Th\'eor\`eme ergodique pour cocycle harmonique, applications au milieu al\'eatoire. Ergodic theorem for harmonic cocycle, applications in random environment

TL;DR

This paper proves a pointwise ergodic theorem for harmonic cocycles of degree 1 in stationary Z^d actions, extending previous results and applying them to random media, with implications for elliptic and non-elliptic cases.

Contribution

It establishes a new pointwise ergodic theorem for harmonic cocycles under optimal integrability conditions, broadening the scope of previous work and including applications in random environments.

Findings

Proves ergodic theorem for harmonic cocycles in Z^d actions.

Identifies optimal L^2 integrability condition in the elliptic case.

Demonstrates applications to random media environments.

Abstract

In this work we prove the pointwise ergodic theorem for harmonic degree 1 cocycle of a measurable stationary action of Z^d on a probability space. In a precedent paper Boivin and Derriennic (1991) studied this theorem for not necessarily harmonic cocycles.

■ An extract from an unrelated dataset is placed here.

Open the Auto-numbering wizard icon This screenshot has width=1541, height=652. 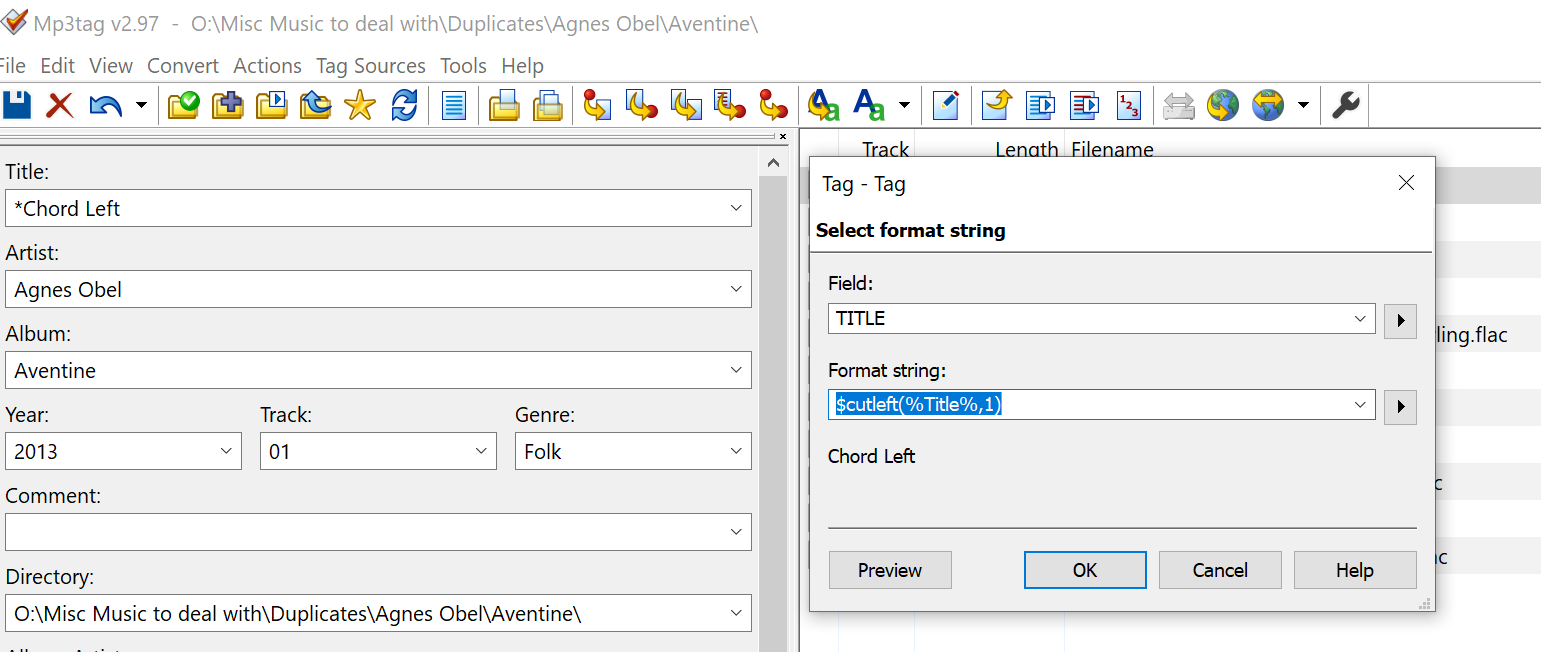[x=1129, y=105]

The harmonic hypothesis allows, in the elliptic case, to change the integrability condition to L^2, while Boivin and Derriennic showed that the optimum condition in the non-harmonic case is the finiteness of Lorentz's norm L_{d,1}. They showed in particular that L^d is not enough. Berger and Biskup published in 2007 a paper on the harmonic not elliptic case, but only in dimension d=2. Finally, applications of this theorem in random media are presented.